Your output must consist of the records printed verbatim, with the pictures excluded.

(Entries taken from a collection)
↓↓↓

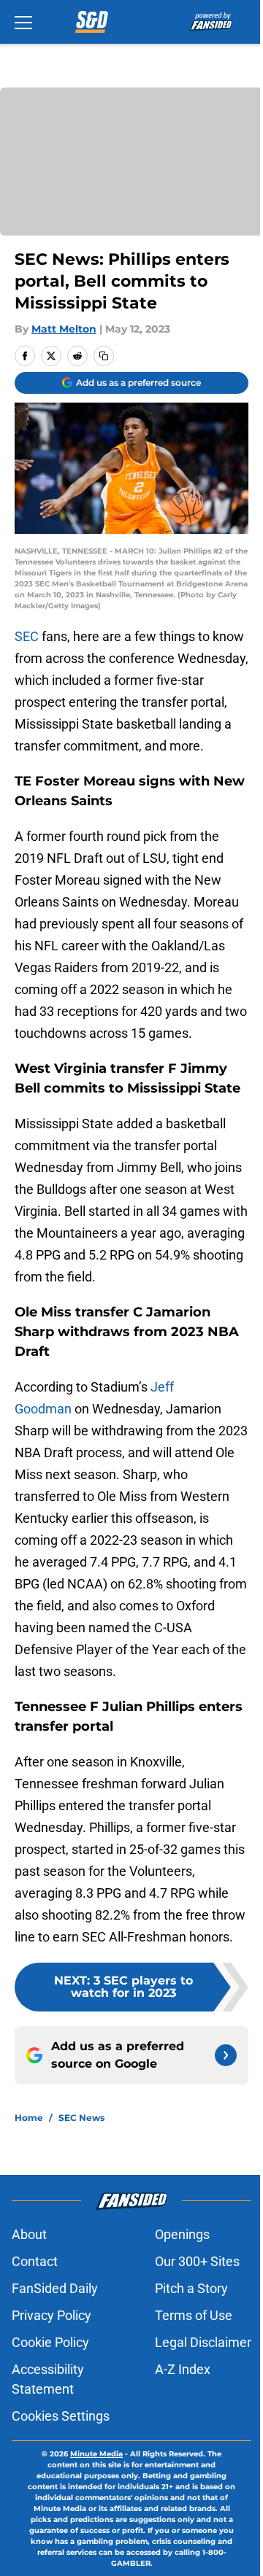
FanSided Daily (55, 2288)
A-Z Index (182, 2369)
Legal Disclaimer (203, 2342)
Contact (35, 2261)
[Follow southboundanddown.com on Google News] (226, 2055)
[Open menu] (23, 22)
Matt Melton (63, 328)
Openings (182, 2234)
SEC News (81, 2117)
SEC (27, 636)
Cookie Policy (50, 2342)
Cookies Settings (61, 2416)
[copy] (104, 356)
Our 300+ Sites (197, 2261)
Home (29, 2117)
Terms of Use (193, 2315)
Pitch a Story (191, 2288)
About (29, 2234)
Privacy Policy (51, 2315)
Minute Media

↑↑↑

▶ Answer to the problem
FanSided Daily (55, 2288)
A-Z Index (182, 2369)
Legal Disclaimer (203, 2342)
Contact (35, 2261)
[Follow southboundanddown.com on Google News] (226, 2055)
[Open menu] (23, 22)
Matt Melton (63, 328)
Openings (182, 2234)
SEC News (81, 2117)
SEC (27, 636)
Cookie Policy (50, 2342)
Cookies Settings (61, 2416)
[copy] (104, 356)
Our 300+ Sites (197, 2261)
Home (29, 2117)
Terms of Use (193, 2315)
Pitch a Story (191, 2288)
About (29, 2234)
Privacy Policy (51, 2315)
Minute Media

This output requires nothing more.